**Directions**
In the listing below, find each line that holds "screenshot" and list it.

**Data provided**
-.-.-
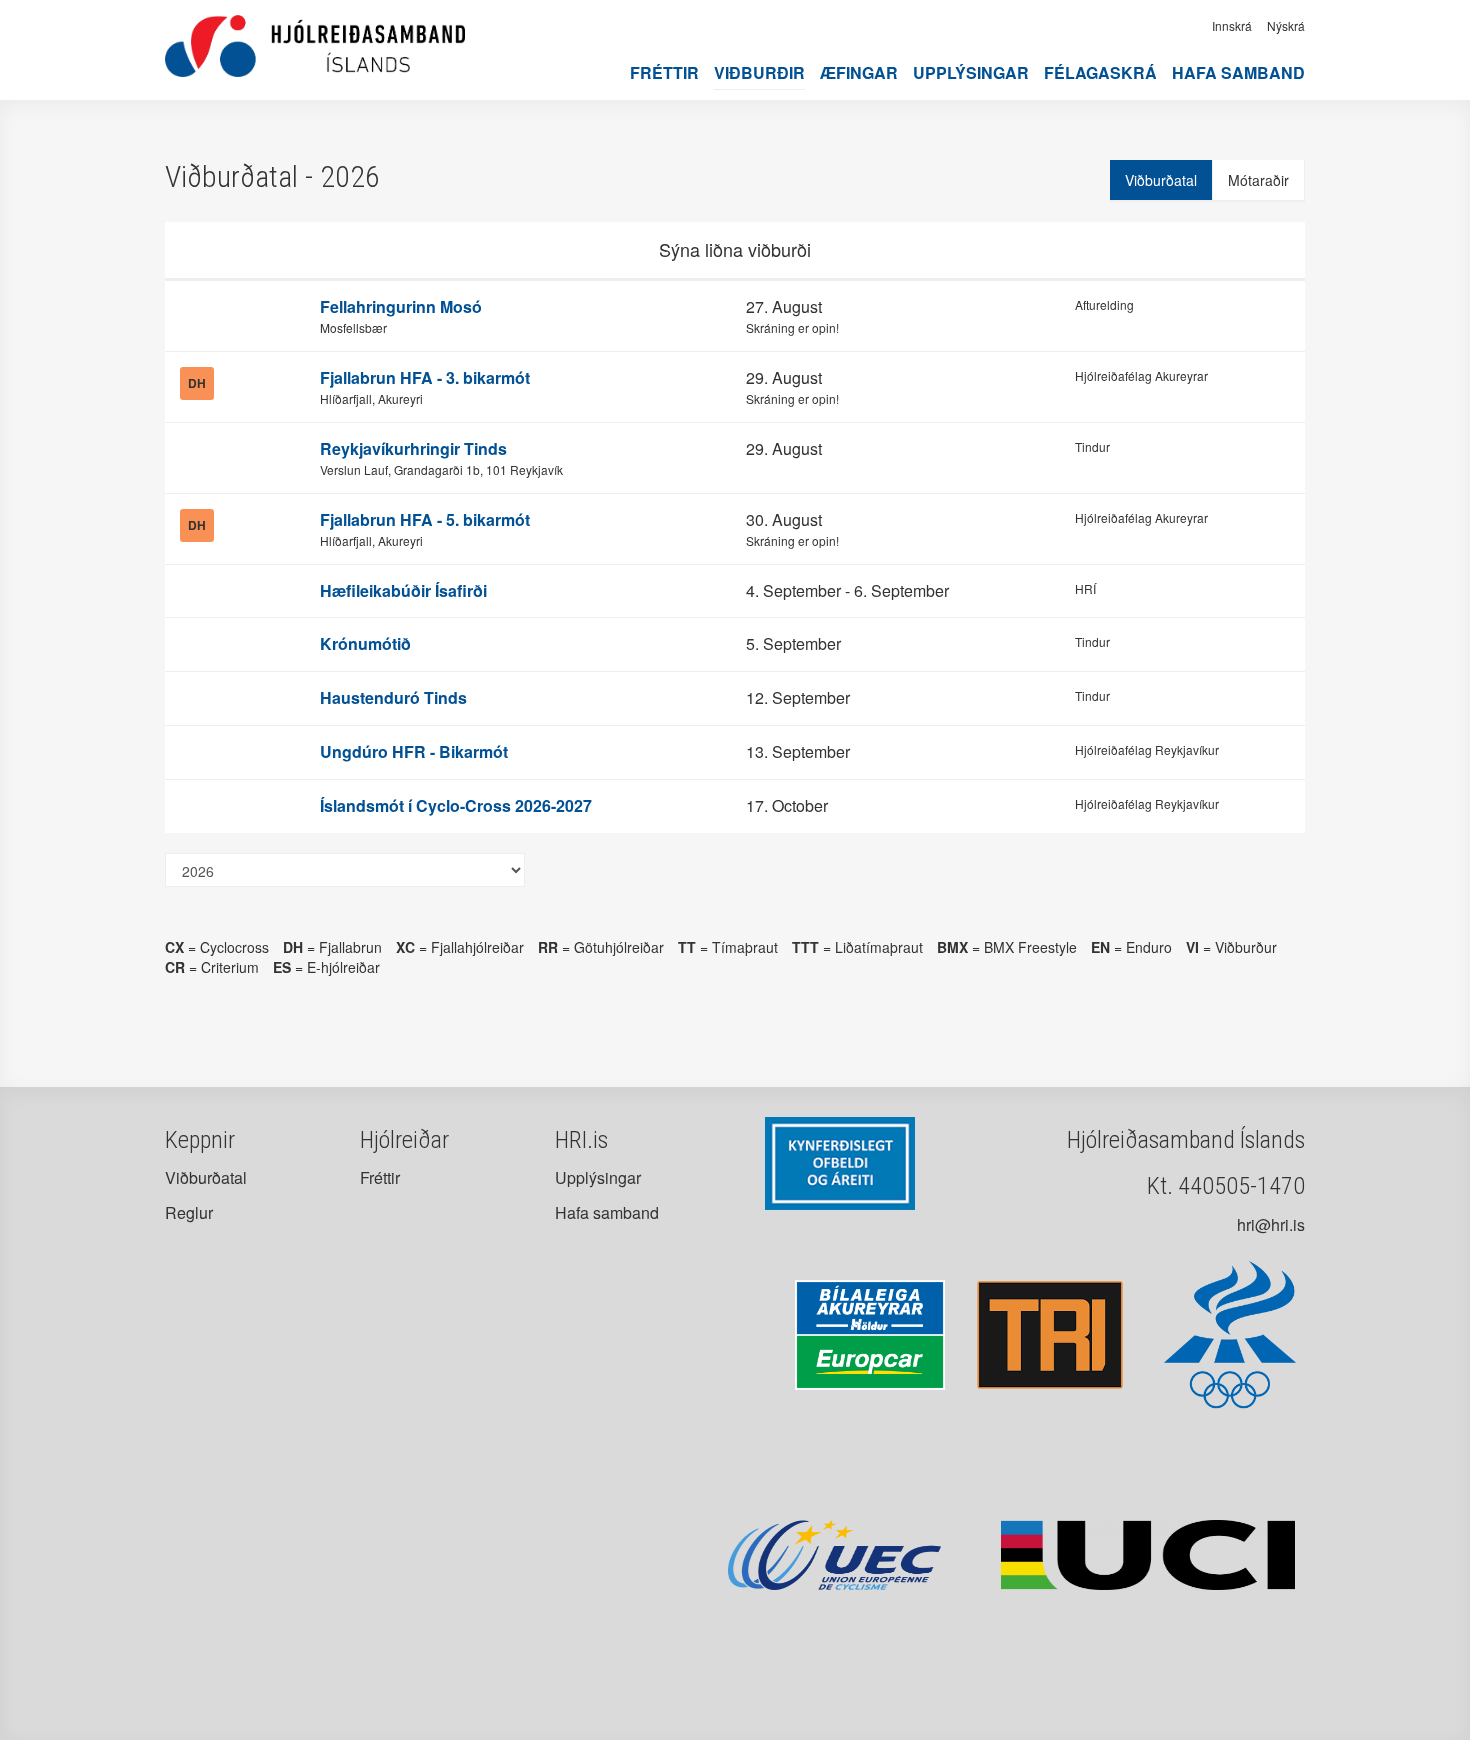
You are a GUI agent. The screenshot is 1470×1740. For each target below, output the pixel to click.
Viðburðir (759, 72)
-.-.-
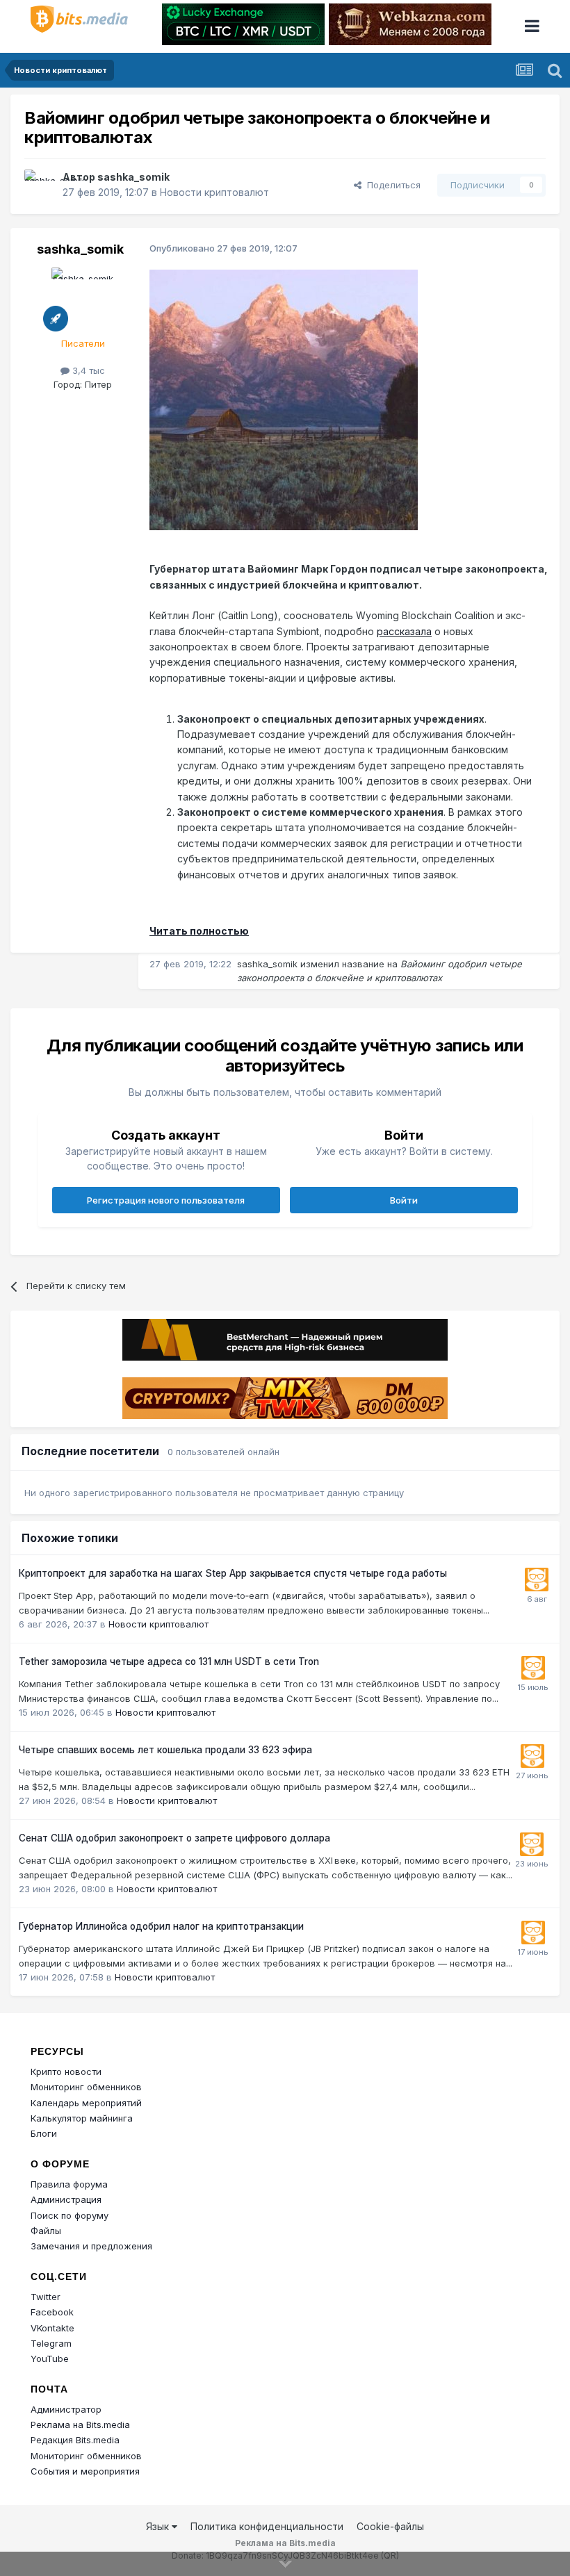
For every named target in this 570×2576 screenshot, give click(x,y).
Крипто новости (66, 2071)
-.-.-
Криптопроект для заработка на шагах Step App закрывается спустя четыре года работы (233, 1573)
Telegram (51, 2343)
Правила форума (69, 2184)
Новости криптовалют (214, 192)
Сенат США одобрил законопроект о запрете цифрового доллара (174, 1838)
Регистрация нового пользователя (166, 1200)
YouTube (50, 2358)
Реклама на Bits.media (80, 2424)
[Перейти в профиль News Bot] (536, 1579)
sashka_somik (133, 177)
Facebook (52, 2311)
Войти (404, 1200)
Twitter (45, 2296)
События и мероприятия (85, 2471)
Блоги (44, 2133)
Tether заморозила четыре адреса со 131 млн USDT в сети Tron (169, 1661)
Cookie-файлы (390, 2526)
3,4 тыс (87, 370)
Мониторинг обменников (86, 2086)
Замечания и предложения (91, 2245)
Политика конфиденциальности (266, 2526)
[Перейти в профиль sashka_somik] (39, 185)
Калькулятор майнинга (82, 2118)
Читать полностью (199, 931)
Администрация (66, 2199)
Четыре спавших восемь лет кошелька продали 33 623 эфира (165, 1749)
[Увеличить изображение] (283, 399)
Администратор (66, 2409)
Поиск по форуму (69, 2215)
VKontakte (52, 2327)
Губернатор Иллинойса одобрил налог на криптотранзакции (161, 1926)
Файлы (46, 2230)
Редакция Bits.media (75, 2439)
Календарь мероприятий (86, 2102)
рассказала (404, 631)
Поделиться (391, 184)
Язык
-.-.-
**Written response**
You are a GUI agent. The screenshot is 1470×1740. For each target below, output the pixel to click.
For every named target in this 570×2576 screenshot, give click(x,y).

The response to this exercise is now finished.